The annual Law Review Supreme Court Forum is held to commemorate the first Law Review issue of the year, which is the Supreme Court edition. Prof. Elena Kagan moderated the forum, in which students and faculty filled Austin North to capacity and spilled over into other rooms.

Barak’s comments focused on his foreword, “A Judge on Judging: The Role of a Supreme Court in a Democracy” in the current Law Review issue.

“If I am asked, ‘What is your role as a judge on a supreme court?’ my answer is not, ‘My role is to adjudicate.’ Clearly, my role is to adjudicate. But that is only the beginning of that because I think that the answer, ‘My role is to adjudicate’ is not enough,” said Barak.

“What is my role as a judge in a democracy?” he asked, “One is to bridge the gap between law and life — to bridge the gap between law and society — and the other one is to protect democracy.”

Barak stated that his judicial philosophy focused on allowing judges to show discretion. He advocated a broad scope of judicial review, including judicial oversight of impeachment proceedings. He claimed that, “America is obsessed with original intent” and that other democracies and jurists throughout the world put much less emphasis on the concept. He noted that, for him, interpretation of the law was key to judicial review.

“For me, democracy is not just legislative supremacy. For me, democracy is not just rule,” Barak said. “For me, democracy has a deeper meaning, a deeper understanding. There is a morality behind the need for democracy. Democracy means supremacy of values, supremacy of some ideas.”

Barak added that in matters of law, there was not one basic value or idea that was correct.

“I never claim to express truth,” he said. “I do claim to express something that is legitimate in a democratic system and something that is better than other options. I have no claim to the truth. I also have no claim to comprehensiveness. Human beings are too complicated and human relationships are too complicated to be able to represent only one truth.”

Of his judicial philosophy, Barak said “I may be right, I may be wrong, but I am consistent.”

Fried discussed his faculty comment on Zelman v. Simmons-Harris, focusing on the importance of dissent. Fried attempted to link his faculty comment on the role of the dissenting judge in the court to Barak’s statements on the role of judges as a whole.

Fried’s comments focused on how judges use their power of discretion when they do not have clear precedent on how to decide a case. “The time comes where the text and the history and the customs simply give out and you do what is correct,” said Fried.

■ Recorded information ■
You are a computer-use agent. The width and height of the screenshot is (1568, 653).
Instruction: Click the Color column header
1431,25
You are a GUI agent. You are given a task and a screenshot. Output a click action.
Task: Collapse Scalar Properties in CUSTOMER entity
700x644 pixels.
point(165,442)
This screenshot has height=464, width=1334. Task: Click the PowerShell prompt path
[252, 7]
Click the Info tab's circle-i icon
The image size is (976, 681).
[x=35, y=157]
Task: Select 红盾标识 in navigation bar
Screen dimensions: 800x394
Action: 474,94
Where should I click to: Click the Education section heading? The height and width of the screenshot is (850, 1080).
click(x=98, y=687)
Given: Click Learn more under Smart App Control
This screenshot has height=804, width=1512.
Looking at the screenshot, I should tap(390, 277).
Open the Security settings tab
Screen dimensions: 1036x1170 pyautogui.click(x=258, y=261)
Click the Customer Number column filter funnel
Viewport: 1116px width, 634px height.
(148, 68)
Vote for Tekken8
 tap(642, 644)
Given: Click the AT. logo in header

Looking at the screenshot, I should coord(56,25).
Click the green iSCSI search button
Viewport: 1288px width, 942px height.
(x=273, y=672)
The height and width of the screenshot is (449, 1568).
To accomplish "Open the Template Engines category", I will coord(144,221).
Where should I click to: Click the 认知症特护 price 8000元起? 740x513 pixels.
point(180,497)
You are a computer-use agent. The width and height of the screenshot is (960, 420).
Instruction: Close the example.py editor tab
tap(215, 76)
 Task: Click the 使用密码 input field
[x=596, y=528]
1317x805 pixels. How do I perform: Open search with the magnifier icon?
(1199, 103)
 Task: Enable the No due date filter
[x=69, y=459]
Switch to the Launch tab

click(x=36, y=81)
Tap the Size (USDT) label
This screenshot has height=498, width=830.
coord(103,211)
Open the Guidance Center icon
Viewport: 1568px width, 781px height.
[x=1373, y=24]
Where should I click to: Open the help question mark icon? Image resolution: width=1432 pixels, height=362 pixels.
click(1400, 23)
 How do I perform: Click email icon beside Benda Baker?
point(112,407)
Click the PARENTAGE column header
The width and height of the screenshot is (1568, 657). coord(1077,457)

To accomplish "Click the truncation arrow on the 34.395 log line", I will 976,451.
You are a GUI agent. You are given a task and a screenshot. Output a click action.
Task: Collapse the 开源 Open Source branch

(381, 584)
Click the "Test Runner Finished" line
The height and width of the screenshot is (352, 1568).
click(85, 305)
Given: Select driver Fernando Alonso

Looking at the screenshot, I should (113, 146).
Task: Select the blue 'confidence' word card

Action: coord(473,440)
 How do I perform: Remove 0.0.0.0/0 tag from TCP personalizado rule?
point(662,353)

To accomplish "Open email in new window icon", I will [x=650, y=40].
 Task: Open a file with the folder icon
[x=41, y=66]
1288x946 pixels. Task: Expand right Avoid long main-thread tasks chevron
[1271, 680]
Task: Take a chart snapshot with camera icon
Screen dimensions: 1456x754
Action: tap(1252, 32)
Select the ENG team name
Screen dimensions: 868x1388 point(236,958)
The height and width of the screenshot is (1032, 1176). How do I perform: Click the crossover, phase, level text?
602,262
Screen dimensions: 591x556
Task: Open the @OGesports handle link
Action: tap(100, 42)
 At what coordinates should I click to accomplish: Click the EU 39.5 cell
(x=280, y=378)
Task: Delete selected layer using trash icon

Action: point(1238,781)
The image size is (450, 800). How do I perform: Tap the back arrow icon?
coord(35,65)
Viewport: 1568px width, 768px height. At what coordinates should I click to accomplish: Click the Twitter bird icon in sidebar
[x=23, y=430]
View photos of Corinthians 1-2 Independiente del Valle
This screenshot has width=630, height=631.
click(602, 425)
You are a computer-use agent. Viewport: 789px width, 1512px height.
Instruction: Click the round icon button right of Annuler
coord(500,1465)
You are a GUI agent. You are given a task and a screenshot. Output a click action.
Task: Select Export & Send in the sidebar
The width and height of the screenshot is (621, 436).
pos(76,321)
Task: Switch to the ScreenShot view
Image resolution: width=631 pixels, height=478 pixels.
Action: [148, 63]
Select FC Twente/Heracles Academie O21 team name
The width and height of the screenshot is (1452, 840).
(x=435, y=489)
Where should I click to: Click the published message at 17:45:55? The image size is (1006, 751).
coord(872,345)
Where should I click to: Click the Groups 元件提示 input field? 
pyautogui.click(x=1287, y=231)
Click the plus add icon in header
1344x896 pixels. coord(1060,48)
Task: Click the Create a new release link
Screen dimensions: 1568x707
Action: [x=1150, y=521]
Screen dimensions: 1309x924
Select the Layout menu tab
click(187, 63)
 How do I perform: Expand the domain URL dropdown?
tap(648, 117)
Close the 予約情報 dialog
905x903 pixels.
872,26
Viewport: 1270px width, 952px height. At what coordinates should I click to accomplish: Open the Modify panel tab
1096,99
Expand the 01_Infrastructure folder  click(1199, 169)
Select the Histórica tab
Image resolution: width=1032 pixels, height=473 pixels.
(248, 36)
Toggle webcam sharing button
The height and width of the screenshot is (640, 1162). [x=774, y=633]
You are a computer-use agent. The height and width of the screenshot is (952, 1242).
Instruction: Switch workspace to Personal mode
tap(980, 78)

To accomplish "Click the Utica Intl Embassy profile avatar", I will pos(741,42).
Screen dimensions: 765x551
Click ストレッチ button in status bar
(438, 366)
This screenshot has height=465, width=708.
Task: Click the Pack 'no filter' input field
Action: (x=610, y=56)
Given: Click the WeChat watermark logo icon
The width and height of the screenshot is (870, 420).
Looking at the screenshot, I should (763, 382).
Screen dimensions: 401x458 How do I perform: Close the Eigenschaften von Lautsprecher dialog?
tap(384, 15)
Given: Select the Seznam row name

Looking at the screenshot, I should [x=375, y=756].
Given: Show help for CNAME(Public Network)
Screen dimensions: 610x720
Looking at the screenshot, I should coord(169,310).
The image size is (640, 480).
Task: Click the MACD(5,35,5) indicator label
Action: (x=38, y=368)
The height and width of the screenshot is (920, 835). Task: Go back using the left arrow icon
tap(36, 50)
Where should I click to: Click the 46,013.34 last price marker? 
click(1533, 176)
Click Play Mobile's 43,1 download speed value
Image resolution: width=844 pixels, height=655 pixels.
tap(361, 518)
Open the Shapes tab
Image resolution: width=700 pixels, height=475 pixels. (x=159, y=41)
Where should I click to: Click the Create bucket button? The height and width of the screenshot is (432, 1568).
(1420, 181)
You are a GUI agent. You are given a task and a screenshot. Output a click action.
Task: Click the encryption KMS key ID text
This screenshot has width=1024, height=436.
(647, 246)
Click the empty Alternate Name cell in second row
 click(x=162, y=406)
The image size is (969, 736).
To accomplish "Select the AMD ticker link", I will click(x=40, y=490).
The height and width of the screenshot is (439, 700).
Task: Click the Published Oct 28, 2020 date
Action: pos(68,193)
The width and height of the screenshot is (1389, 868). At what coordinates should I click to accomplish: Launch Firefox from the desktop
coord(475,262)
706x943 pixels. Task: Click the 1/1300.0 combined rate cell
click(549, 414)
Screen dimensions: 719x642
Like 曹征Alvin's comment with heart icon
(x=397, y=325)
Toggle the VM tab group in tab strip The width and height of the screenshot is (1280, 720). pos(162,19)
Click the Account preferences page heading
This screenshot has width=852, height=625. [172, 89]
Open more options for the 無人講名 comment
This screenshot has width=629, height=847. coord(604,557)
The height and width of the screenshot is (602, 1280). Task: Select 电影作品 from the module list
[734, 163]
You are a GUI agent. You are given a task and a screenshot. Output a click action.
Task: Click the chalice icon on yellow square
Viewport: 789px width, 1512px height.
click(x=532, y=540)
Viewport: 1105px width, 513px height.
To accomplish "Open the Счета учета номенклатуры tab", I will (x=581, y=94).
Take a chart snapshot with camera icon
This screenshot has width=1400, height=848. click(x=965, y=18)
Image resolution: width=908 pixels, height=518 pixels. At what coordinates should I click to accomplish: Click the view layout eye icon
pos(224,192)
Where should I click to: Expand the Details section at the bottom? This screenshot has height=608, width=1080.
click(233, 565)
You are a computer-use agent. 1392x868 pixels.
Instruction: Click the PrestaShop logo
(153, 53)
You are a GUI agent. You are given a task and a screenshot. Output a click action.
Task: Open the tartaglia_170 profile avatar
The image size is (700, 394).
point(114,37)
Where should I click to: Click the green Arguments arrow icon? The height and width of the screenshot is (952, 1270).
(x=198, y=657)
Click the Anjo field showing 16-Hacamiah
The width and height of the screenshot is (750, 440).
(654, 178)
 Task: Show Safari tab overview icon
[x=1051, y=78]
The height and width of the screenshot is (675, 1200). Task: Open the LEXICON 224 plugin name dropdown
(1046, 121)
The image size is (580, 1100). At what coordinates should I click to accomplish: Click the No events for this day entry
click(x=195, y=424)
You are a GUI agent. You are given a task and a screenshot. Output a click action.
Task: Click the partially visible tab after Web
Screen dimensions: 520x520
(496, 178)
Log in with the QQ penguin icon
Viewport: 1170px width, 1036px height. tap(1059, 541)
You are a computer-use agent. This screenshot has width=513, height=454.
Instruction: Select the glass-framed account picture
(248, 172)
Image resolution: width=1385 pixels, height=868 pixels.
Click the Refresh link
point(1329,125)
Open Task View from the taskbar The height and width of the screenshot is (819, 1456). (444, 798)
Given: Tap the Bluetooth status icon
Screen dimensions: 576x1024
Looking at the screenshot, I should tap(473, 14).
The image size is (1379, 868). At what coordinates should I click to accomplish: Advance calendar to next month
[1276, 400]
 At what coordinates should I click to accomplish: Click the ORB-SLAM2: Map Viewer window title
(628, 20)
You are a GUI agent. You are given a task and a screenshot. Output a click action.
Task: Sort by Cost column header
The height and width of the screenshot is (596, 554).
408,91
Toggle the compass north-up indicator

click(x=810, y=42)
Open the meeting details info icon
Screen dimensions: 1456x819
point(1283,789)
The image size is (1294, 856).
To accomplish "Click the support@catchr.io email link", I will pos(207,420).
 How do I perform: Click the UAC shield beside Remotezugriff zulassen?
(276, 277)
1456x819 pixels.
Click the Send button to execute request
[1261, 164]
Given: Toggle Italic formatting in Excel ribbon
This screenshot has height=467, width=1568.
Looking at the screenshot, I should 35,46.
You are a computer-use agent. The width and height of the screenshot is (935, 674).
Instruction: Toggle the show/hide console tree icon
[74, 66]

■ Task to complete ■
Please copy out, word for word, the part of the Supreme Court forum report above from "The annual Law" up to and including "into other rooms.".

■ Solution for this task ■
The annual Law Review Supreme Court Forum is held to commemorate the first Law Review issue of the year, which is the Supreme Court edition. Prof. Elena Kagan moderated the forum, in which students and faculty filled Austin North to capacity and spilled over into other rooms.